Pieces, broken parts of my Dad are scattered through time, and it’s a damn miracle he remembers my name or who I am since most of his memories are gone.
I want to ask him if we’re celebrating Del’s birthday like we do every year, but he’ll most likely have no idea what I’m talking about as he screamed at me last year, telling me he never had a son. And that very thought breaks my heart.
Delsin meant the world to me. He was always such a caring big brother, not minding his little sister hovering around when he had friends over. But since his death, I haven’t even seen the one friend of his I actually liked, which of course was Gage.
I never told Del, but I thought Gage was cute. Boy next door cute. And now—well when I last saw him at Del’s funeral—he was gorgeous. Tall, dark, and deliciously handsome, but also he seemed to for some reason give me dangerous vibes.
And I have no idea how to process that feeling.
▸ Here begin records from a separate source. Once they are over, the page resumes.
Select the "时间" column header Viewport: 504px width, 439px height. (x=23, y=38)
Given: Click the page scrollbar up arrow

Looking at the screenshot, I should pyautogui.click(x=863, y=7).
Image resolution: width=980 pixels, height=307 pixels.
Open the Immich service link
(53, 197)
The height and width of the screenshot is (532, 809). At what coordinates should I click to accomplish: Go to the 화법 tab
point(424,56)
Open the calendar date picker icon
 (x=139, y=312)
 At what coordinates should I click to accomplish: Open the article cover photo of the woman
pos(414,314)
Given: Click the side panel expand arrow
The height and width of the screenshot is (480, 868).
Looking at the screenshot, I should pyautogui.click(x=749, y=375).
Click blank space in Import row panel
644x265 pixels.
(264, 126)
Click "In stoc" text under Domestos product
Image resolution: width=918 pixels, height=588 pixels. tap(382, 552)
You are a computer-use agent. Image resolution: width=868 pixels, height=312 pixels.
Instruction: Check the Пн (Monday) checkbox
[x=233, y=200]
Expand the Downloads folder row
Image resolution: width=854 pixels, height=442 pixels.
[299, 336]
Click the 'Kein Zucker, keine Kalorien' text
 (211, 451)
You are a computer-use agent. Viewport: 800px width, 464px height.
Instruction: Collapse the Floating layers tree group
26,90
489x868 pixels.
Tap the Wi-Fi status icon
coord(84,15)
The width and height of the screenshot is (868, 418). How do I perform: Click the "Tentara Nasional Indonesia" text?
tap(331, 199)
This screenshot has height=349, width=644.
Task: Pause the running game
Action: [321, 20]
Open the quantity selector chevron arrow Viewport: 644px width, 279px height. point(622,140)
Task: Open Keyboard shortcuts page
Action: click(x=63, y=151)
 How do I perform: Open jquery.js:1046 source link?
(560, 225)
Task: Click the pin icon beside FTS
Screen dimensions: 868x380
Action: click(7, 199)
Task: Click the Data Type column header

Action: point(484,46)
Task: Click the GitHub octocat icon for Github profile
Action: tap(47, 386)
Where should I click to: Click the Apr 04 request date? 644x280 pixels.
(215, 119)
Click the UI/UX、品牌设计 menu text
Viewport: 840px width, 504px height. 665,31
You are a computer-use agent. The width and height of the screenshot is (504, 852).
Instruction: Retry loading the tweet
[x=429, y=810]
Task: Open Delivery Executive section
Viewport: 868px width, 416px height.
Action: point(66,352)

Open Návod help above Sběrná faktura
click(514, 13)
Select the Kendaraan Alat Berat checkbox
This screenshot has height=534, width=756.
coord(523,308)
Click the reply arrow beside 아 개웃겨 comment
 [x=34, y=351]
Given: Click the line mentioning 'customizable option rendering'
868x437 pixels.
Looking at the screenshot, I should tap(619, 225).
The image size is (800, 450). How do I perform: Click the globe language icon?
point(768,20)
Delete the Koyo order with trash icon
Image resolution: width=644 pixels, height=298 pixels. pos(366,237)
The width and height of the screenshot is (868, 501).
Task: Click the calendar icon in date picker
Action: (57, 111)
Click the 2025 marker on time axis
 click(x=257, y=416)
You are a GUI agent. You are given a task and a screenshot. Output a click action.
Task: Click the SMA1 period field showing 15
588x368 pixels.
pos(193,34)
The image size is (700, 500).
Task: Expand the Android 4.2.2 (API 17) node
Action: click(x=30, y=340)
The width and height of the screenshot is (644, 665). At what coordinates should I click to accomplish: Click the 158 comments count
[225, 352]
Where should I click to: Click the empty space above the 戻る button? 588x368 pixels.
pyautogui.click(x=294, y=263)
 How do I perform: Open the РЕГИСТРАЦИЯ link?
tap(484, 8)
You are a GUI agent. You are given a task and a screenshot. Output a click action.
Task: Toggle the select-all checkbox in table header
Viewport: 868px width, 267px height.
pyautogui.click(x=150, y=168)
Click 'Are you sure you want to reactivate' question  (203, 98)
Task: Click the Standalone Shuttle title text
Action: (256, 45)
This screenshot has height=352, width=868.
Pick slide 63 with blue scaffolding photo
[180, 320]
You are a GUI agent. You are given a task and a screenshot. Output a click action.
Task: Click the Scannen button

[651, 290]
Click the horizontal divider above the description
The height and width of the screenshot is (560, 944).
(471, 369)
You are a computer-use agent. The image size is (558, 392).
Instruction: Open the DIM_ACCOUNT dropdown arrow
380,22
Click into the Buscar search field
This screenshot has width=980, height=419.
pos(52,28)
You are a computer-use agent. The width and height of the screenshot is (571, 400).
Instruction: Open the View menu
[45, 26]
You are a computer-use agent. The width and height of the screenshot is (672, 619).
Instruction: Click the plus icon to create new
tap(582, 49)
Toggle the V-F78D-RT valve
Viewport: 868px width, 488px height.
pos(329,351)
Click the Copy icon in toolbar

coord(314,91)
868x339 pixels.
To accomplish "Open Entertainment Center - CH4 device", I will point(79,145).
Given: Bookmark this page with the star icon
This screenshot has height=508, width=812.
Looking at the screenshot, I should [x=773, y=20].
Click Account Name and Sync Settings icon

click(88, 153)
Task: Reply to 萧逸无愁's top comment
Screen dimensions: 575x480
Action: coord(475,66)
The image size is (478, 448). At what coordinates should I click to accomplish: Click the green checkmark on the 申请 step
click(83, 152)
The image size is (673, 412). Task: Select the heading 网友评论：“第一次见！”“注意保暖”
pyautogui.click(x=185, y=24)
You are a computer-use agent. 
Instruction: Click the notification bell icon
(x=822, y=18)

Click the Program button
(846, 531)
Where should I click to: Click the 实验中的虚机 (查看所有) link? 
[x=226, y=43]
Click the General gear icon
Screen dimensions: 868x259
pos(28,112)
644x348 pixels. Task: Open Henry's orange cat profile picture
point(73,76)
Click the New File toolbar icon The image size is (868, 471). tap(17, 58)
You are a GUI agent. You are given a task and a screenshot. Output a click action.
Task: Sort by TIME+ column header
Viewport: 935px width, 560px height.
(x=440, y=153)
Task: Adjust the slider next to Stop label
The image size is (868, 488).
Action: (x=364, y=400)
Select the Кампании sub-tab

I manifest an apple from the selection screen of the Fridge-o-Matic, opening it and grabbing the fresh apple in front of my eyes. We’ve had this crazy technology for years, but it still baffles me that food just appears whenever you ask for it from the abyss that is the modern Fridge-o-Matic.
I give Dad a kiss on the forehead, telling him, “Don’t forget to take your inhibitor, Daddy,” before I munch into my apple as I grab my bag and head out the door.
My feet take me to the cemetery without a second thought. And when I arrive—about to grab the flowers out of my bag—I stop dead in my tracks, a metre away from Del’s grave.
Because this time I’m not the only one there.